◆ TASK STATEMENT ◆
Reproduce the passage on the preprocessor word for word, from "FIG. 1 is a" to "filter 2 (FIR).".

The above and other objects, features and advantages of the present invention will become more readily apparent from the following description, reference being made to the accompanying drawing in which:

FIG 1 is a block diagram of the preprocessor; and

FIG. 2 is a diagram of the circuits FIR and ATD thereof.

FIG. 1 is a block diagram of the preprocessor which shows an interface input (INT1) 1 receiving the programming, data, and control signal buses EXDB, MEPA and "controls", respectively.

Connerted thereto by input and output buses x and y respectively, is a transversal filter 2 (FIR).

The filter FIR 2 provides a finite pulse response (impulse response of the finite type).

The interface (INT1) 1 is also connected to an adaptable threshold device (ATD) 3 which in turn consists of an internal two-port memory (MEM) 3.1, with which the bus xy and the buses Q1 and Q2 communicate and an arithmetic processing unit (APU) 3.2 which addresses itself to the memory MEM via ports Q1 and Q2. Connected by another bus, not separately designated, is an assembly 4 of resources (RES) which, in turn, communicates with an output interface 5 (INT2) which addresses itself to the ports Q1 and Q2 of memory MEM and communicates with buses including the output bus CXDB, the angular reference bus SPN and another control signal bus.

◆ SOURCE MATERIAL ◆
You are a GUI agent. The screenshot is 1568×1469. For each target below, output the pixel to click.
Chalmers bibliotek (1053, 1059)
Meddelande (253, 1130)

◆ RESULT ◆
FIG. 1 is a block diagram of the preprocessor which shows an interface input (INT1) 1 receiving the programming, data, and control signal buses EXDB, MEPA and "controls", respectively.

Connerted thereto by input and output buses x and y respectively, is a transversal filter 2 (FIR).